What the task requires:
Repeat the rows below word for word, from the first row through the line containing "(x=55, y=29)", including both of those lines.

Extracted data rows:
____________________

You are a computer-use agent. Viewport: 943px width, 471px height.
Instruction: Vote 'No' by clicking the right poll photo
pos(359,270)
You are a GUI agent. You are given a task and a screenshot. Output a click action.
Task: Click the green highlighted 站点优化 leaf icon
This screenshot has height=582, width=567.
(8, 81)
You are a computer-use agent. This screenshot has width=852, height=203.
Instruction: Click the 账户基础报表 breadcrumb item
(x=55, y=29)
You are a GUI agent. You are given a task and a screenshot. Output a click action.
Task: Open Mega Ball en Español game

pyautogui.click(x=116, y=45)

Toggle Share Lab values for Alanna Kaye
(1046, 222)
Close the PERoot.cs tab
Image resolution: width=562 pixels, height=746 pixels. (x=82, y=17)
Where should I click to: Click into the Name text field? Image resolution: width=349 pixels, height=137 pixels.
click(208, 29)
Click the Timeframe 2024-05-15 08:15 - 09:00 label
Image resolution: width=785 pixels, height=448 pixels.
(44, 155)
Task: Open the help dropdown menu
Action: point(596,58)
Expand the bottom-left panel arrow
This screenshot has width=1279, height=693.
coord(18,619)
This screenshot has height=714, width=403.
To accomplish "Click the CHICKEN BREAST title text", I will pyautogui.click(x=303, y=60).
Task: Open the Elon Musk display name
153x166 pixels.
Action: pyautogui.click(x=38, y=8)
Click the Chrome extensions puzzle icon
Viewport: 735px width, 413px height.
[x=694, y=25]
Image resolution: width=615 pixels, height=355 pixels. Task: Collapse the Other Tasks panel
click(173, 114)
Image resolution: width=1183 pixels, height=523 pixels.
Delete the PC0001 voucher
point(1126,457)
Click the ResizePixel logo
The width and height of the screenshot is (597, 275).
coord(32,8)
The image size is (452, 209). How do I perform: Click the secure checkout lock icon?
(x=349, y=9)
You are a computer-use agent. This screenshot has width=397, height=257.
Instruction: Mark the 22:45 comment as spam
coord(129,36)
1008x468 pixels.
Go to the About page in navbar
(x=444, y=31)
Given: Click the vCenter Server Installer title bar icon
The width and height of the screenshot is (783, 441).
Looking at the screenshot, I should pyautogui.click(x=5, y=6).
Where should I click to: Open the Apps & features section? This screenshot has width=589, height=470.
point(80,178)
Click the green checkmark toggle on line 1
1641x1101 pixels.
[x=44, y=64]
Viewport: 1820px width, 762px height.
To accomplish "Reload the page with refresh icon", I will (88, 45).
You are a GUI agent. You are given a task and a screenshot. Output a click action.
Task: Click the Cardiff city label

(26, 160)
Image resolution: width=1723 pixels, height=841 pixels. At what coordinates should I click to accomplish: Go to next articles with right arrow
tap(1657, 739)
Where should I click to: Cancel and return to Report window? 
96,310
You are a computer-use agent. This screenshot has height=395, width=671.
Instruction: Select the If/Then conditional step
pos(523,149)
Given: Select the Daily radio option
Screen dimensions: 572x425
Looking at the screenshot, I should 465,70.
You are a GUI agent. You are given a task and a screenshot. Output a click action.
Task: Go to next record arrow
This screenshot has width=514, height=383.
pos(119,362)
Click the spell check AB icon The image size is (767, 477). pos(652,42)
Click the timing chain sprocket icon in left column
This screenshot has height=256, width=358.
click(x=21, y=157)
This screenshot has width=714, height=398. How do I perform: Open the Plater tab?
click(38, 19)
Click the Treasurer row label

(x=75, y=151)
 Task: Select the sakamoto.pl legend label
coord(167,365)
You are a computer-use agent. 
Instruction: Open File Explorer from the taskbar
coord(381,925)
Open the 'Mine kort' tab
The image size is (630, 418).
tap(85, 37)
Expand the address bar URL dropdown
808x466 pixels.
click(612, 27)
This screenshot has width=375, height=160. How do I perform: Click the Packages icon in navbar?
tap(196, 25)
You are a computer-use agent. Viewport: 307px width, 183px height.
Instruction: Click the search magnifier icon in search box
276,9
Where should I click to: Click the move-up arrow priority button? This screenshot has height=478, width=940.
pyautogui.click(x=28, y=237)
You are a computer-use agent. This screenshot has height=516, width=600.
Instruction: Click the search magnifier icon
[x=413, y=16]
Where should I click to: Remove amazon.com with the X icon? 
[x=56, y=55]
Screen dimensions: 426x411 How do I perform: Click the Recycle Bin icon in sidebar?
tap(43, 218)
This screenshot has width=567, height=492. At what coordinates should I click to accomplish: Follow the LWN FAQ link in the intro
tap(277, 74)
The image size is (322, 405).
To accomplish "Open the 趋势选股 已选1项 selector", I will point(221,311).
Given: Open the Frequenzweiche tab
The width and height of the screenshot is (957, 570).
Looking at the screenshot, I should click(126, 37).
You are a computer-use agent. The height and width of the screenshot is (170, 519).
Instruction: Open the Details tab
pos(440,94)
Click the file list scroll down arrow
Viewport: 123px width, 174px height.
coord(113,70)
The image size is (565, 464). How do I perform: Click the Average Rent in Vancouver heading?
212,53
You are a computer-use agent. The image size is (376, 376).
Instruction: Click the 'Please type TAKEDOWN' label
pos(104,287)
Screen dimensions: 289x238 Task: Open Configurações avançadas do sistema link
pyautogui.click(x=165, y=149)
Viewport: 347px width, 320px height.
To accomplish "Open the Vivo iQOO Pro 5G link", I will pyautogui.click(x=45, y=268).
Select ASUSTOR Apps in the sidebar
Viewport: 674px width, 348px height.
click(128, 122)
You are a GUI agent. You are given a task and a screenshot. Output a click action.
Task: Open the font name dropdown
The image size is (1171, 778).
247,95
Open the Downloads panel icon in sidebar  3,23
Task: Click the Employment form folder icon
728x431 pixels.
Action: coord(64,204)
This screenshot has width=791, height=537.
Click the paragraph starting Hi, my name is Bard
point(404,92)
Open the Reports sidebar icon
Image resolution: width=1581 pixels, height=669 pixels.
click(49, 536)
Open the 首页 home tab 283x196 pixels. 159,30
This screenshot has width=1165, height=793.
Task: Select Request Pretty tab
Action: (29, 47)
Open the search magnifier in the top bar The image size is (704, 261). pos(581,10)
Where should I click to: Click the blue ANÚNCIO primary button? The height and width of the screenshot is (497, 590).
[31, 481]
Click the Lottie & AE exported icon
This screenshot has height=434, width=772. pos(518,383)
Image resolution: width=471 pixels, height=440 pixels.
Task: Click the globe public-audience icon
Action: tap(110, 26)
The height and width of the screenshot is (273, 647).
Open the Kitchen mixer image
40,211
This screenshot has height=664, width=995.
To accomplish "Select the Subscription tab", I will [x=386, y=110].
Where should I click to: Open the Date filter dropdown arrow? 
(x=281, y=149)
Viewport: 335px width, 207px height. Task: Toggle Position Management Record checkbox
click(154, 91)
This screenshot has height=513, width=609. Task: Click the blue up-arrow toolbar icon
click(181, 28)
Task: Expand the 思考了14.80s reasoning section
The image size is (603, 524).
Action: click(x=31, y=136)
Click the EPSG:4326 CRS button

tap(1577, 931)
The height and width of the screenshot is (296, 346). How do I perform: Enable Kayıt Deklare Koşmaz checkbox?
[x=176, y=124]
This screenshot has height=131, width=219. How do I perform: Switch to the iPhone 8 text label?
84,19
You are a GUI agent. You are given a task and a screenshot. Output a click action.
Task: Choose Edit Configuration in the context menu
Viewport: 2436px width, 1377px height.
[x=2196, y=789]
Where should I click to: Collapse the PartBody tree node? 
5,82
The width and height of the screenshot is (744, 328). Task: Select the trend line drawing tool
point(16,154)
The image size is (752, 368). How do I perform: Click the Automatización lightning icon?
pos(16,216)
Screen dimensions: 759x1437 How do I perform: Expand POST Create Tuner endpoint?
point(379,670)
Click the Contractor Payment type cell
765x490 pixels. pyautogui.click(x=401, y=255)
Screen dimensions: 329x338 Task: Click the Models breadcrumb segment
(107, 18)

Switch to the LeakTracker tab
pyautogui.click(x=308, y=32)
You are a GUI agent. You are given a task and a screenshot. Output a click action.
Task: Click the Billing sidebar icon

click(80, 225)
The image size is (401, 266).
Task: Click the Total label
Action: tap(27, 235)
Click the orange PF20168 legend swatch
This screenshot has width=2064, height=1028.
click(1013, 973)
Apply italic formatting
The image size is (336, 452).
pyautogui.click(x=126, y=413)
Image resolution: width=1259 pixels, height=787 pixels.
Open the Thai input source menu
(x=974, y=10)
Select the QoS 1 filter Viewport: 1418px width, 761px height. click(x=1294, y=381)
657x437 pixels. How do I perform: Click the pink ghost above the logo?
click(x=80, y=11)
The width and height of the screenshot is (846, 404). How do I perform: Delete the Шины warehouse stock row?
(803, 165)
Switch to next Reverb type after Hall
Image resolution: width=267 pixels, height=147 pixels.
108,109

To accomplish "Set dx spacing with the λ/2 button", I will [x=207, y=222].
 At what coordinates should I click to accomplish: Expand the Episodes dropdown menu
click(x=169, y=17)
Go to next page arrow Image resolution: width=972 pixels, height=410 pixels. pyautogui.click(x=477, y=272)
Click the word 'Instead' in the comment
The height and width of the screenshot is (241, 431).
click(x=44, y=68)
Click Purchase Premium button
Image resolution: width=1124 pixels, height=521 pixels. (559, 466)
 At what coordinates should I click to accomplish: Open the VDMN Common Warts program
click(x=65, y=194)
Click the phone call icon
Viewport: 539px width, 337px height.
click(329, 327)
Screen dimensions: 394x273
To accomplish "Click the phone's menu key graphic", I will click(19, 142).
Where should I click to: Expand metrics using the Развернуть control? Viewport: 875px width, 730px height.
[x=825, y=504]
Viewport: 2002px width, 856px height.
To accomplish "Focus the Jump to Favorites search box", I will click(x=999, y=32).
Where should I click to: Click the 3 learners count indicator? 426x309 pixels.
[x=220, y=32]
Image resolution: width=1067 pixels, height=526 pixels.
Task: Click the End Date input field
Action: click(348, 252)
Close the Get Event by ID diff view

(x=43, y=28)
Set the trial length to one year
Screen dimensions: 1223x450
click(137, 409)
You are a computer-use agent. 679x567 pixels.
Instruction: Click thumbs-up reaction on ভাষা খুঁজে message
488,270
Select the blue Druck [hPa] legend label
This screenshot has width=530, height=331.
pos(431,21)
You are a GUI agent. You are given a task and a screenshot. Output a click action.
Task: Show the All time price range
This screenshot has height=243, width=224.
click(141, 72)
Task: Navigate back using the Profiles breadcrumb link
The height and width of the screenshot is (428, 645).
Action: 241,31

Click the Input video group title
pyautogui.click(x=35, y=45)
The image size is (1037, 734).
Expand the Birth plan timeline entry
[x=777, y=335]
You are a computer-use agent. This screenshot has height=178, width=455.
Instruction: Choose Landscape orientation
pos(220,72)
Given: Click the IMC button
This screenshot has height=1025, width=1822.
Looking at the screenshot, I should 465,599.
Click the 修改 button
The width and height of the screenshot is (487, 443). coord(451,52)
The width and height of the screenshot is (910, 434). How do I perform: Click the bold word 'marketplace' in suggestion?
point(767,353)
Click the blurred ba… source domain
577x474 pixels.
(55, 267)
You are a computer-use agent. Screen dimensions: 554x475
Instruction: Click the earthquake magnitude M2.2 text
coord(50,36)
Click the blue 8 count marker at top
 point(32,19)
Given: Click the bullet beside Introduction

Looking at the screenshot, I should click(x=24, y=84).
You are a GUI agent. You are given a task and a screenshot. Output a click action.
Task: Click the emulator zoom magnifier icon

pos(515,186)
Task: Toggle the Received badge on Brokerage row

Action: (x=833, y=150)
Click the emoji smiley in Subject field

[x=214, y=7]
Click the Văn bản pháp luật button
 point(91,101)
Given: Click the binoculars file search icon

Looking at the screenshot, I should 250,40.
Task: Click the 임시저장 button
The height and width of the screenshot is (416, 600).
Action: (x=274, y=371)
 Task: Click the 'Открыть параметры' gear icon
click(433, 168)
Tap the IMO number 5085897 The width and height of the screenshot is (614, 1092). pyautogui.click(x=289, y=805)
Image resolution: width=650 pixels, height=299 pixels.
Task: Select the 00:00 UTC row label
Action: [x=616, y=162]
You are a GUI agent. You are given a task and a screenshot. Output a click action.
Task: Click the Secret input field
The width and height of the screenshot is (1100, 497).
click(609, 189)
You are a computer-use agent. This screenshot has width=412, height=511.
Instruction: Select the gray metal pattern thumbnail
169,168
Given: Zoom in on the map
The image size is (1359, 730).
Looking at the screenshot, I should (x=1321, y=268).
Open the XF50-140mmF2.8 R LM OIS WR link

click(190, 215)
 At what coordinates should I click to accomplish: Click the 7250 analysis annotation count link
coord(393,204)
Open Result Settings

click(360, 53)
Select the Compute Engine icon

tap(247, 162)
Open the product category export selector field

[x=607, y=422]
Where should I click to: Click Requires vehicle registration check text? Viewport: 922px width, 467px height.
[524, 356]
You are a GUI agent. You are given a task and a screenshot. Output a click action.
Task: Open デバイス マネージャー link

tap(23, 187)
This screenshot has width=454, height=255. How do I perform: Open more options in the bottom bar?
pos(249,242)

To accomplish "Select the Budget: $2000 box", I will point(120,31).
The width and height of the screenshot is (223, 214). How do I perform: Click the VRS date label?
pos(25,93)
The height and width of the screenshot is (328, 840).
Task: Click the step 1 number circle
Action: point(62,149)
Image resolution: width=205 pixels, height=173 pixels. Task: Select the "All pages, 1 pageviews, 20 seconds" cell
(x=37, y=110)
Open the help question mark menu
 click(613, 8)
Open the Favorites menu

____________________

Task output:
You are a computer-use agent. Viewport: 943px width, 471px height.
Instruction: Vote 'No' by clicking the right poll photo
pos(359,270)
You are a GUI agent. You are given a task and a screenshot. Output a click action.
Task: Click the green highlighted 站点优化 leaf icon
This screenshot has height=582, width=567.
(8, 81)
You are a computer-use agent. This screenshot has width=852, height=203.
Instruction: Click the 账户基础报表 breadcrumb item
(x=55, y=29)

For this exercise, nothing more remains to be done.